DIRECTION >> Please write out the lines below as a numbered list, skipping any blank ones. Leave the pictures out of your answer.

Pointing entries for documents and screenshots >>
[BEGIN]

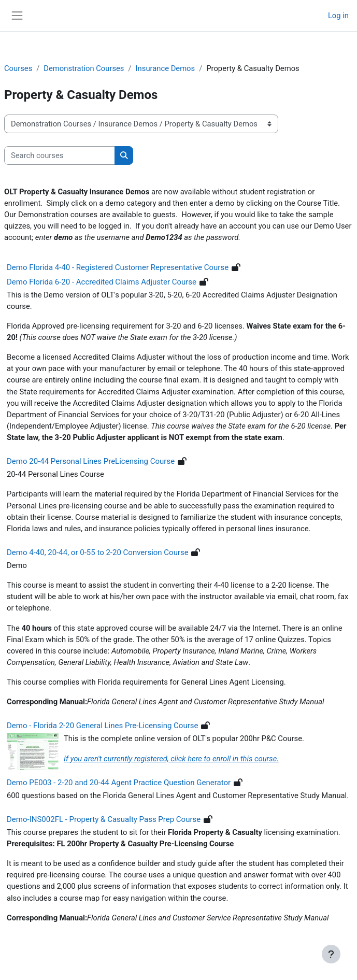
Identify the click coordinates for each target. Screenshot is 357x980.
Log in (338, 16)
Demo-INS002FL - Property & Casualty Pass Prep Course (104, 819)
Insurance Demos (165, 68)
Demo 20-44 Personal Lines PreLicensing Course (91, 461)
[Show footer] (331, 954)
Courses (18, 68)
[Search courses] (60, 155)
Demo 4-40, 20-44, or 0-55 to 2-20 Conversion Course (97, 552)
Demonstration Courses (83, 68)
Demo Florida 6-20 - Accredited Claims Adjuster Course (102, 282)
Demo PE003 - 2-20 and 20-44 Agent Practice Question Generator (119, 783)
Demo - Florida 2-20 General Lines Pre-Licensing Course (102, 726)
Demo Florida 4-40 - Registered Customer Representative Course (118, 267)
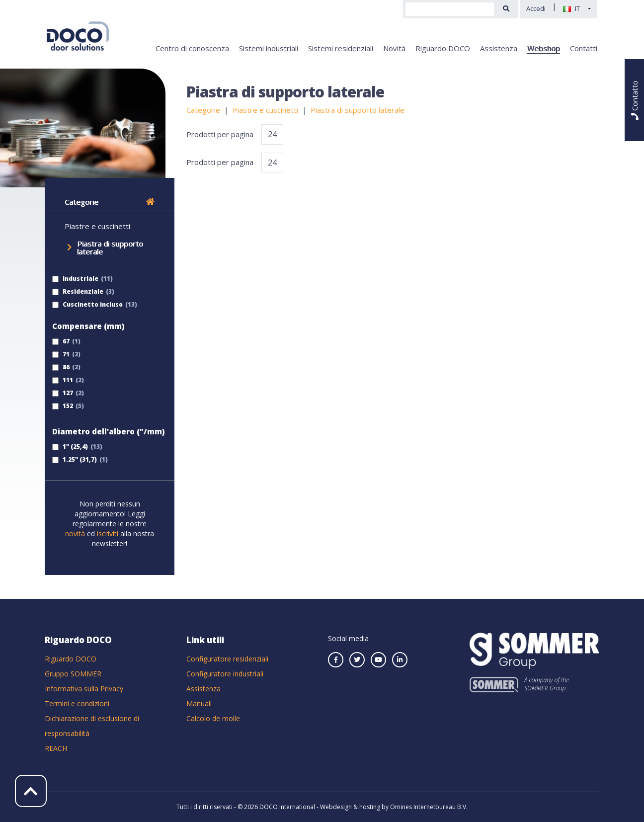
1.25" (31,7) (75, 459)
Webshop (544, 48)
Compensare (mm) (88, 326)
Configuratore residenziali (227, 658)
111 (63, 380)
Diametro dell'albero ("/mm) (108, 431)
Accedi (536, 8)
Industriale (75, 278)
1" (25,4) (70, 446)
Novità (394, 48)
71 (61, 354)
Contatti (583, 48)
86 (61, 367)
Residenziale (78, 291)
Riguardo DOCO (443, 48)
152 (63, 406)
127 (63, 393)
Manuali (199, 703)
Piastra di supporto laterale (110, 247)
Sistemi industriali (268, 48)
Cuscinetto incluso (87, 304)
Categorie (109, 202)
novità (76, 533)
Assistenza (498, 48)
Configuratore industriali (225, 673)
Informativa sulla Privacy (84, 688)
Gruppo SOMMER (73, 673)
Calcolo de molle (213, 718)
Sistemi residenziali (340, 48)
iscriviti (107, 533)
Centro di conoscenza (192, 48)
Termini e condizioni (77, 703)
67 (61, 341)
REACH (56, 748)
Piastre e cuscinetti (97, 226)
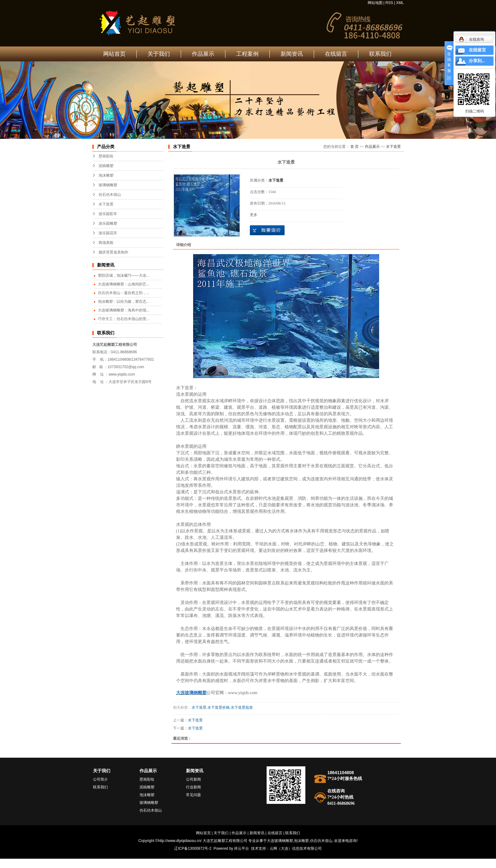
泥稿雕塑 (106, 165)
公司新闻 (193, 779)
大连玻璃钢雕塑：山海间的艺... (124, 284)
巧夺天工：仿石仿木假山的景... (124, 319)
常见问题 (193, 795)
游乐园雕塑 (108, 223)
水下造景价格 (218, 707)
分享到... (477, 61)
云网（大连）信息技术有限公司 (296, 848)
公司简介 (100, 779)
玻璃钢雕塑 (108, 185)
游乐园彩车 (108, 214)
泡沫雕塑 (106, 175)
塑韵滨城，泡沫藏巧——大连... (124, 275)
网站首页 (114, 54)
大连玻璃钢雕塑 (280, 841)
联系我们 (380, 54)
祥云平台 (242, 848)
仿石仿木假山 (110, 194)
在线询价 (267, 230)
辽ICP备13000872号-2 (193, 848)
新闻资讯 (292, 54)
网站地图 (375, 3)
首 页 (354, 146)
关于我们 (159, 54)
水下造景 (106, 204)
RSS (389, 3)
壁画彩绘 (106, 156)
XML (400, 3)
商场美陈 (106, 242)
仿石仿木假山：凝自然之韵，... (124, 293)
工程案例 (247, 54)
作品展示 (203, 54)
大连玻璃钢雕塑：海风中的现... (124, 310)
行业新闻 (193, 787)
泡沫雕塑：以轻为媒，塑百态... (124, 301)
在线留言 (336, 54)
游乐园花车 (108, 233)
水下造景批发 (242, 707)
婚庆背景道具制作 (113, 252)
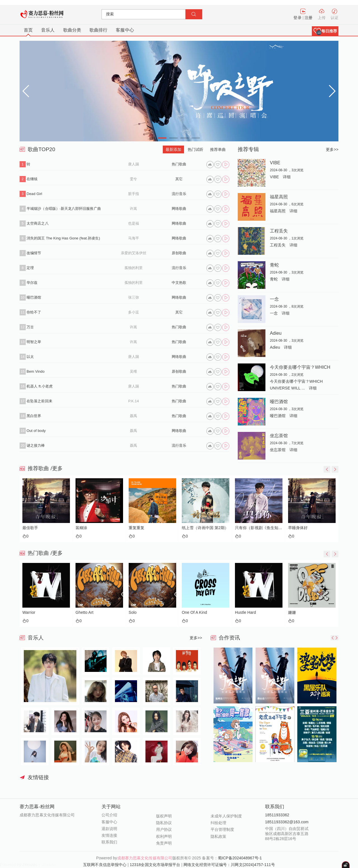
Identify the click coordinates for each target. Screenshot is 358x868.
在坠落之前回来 (39, 401)
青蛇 (274, 265)
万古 (30, 327)
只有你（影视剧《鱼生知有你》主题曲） (258, 528)
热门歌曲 (179, 164)
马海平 (134, 238)
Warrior (29, 613)
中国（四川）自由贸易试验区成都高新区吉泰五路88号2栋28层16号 (287, 834)
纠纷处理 (218, 823)
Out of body (36, 431)
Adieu (276, 333)
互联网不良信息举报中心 (105, 865)
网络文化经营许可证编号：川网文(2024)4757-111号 (229, 865)
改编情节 (34, 253)
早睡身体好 (298, 528)
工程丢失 (279, 230)
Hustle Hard (245, 613)
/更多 (57, 468)
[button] (325, 31)
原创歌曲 (179, 253)
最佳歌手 (30, 528)
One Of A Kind (194, 613)
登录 (297, 18)
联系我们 (109, 842)
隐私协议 (164, 823)
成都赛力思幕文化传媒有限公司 (145, 858)
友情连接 (109, 835)
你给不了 (34, 312)
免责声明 (164, 843)
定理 (30, 268)
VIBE (275, 162)
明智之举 (34, 342)
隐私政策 (218, 836)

[END]

FINISHED EXERCISE >>
1. Identify the click coordinates for each target. Screenshot is 357x980.
2. Log in (338, 16)
3. Demo-INS002FL - Property & Casualty Pass Prep Course (104, 819)
4. Insurance Demos (165, 68)
5. Demo 20-44 Personal Lines PreLicensing Course (91, 461)
6. [Show footer] (331, 954)
7. Courses (18, 68)
8. [Search courses] (60, 155)
9. Demo 4-40, 20-44, or 0-55 to 2-20 Conversion Course (97, 552)
10. Demonstration Courses (83, 68)
11. Demo Florida 6-20 - Accredited Claims Adjuster Course (102, 282)
12. Demo PE003 - 2-20 and 20-44 Agent Practice Question Generator (119, 783)
13. Demo - Florida 2-20 General Lines Pre-Licensing Course (102, 726)
14. Demo Florida 4-40 - Registered Customer Representative Course (118, 267)
15. 1.25" (31,7) (75, 459)
16. Webshop (544, 48)
17. Compensare (mm) (88, 326)
18. Configuratore residenziali (227, 658)
19. 111 (63, 380)
20. Diametro dell'albero ("/mm) (108, 431)
21. Accedi (536, 8)
22. Industriale (75, 278)
23. 1" (25,4) (70, 446)
24. Novità (394, 48)
25. 71 (61, 354)
26. Contatti (583, 48)
27. 86 (61, 367)
28. Residenziale (78, 291)
29. Riguardo DOCO (443, 48)
30. 152 (63, 406)
31. 127 (63, 393)
32. Manuali (199, 703)
33. Piastra di supporto laterale (110, 247)
34. Sistemi industriali (268, 48)
35. Cuscinetto incluso (87, 304)
36. Categorie (109, 202)
37. novità (76, 533)
38. Assistenza (498, 48)
39. Configuratore industriali (225, 673)
40. Informativa sulla Privacy (84, 688)
41. Gruppo SOMMER (73, 673)
42. Calcolo de molle (213, 718)
43. Sistemi residenziali (340, 48)
44. iscriviti (107, 533)
45. Centro di conoscenza (192, 48)
46. Termini e condizioni (77, 703)
47. 67 (61, 341)
48. REACH (56, 748)
49. Piastre e cuscinetti (97, 226)
50. 泥稿雕塑 (106, 165)
51. 公司新闻 (193, 779)
52. 大连玻璃钢雕塑：山海间的艺... (124, 284)
53. 巧夺天工：仿石仿木假山的景... (124, 319)
54. 常见问题 (193, 795)
55. 游乐园雕塑 (108, 223)
56. 水下造景价格 (218, 707)
57. 分享到... (477, 61)
58. 云网（大连）信息技术有限公司 (296, 848)
59. 公司简介 (100, 779)
60. 玻璃钢雕塑 (108, 185)
61. 游乐园彩车 (108, 214)
62. 泡沫雕塑 (106, 175)
63. 塑韵滨城，泡沫藏巧——大连... (124, 275)
64. 网站首页 (114, 54)
65. 大连玻璃钢雕塑 (280, 841)
66. 联系我们 (380, 54)
67. 祥云平台 (242, 848)
68. 仿石仿木假山 (110, 194)
69. 在线询价 (267, 230)
70. 辽ICP备13000872号-2 (193, 848)
71. 新闻资讯 (292, 54)
72. 网站地图 (375, 3)
73. 首 页 (354, 146)
74. 关于我们 (159, 54)
75. 水下造景 (106, 204)
76. RSS (389, 3)
77. 壁画彩绘 (106, 156)
78. XML (400, 3)
79. 商场美陈 (106, 242)
80. 仿石仿木假山：凝自然之韵，... (124, 293)
81. 工程案例 (247, 54)
82. 作品展示 (203, 54)
83. 大连玻璃钢雕塑：海风中的现... (124, 310)
84. 行业新闻 (193, 787)
85. 泡沫雕塑：以轻为媒，塑百态... (124, 301)
86. 在线留言 (336, 54)
87. 游乐园花车 (108, 233)
88. 水下造景批发 (242, 707)
89. 婚庆背景道具制作 (113, 252)
90. Identify the click coordinates for each target. Screenshot is 358x868.
91. 在坠落之前回来 (39, 401)
92. 青蛇 (274, 265)
93. 万古 (30, 327)
94. 只有你（影视剧《鱼生知有你》主题曲） (258, 528)
95. 热门歌曲 (179, 164)
96. 马海平 (134, 238)
97. Warrior (29, 613)
98. 中国（四川）自由贸易试验区成都高新区吉泰五路88号2栋28层16号 (287, 834)
99. 纠纷处理 (218, 823)
100. Out of body (36, 431)
101. Adieu (276, 333)
102. 互联网不良信息举报中心 (105, 865)
103. 网络文化经营许可证编号：川网文(2024)4757-111号 (229, 865)
104. 改编情节 (34, 253)
105. 早睡身体好 (298, 528)
106. 工程丢失 (279, 230)
107. Hustle Hard (245, 613)
108. /更多 (57, 468)
109. [button] (325, 31)
110. 原创歌曲 (179, 253)
111. 最佳歌手 (30, 528)
112. One Of A Kind (194, 613)
113. 登录 (297, 18)
114. 联系我们 (109, 842)
115. 隐私协议 (164, 823)
116. 成都赛力思幕文化传媒有限公司 (145, 858)
117. 友情连接 (109, 835)
118. 你给不了 (34, 312)
119. 免责声明 (164, 843)
120. 定理 (30, 268)
121. VIBE (275, 162)
122. 明智之举 (34, 342)
123. 隐私政策 (218, 836)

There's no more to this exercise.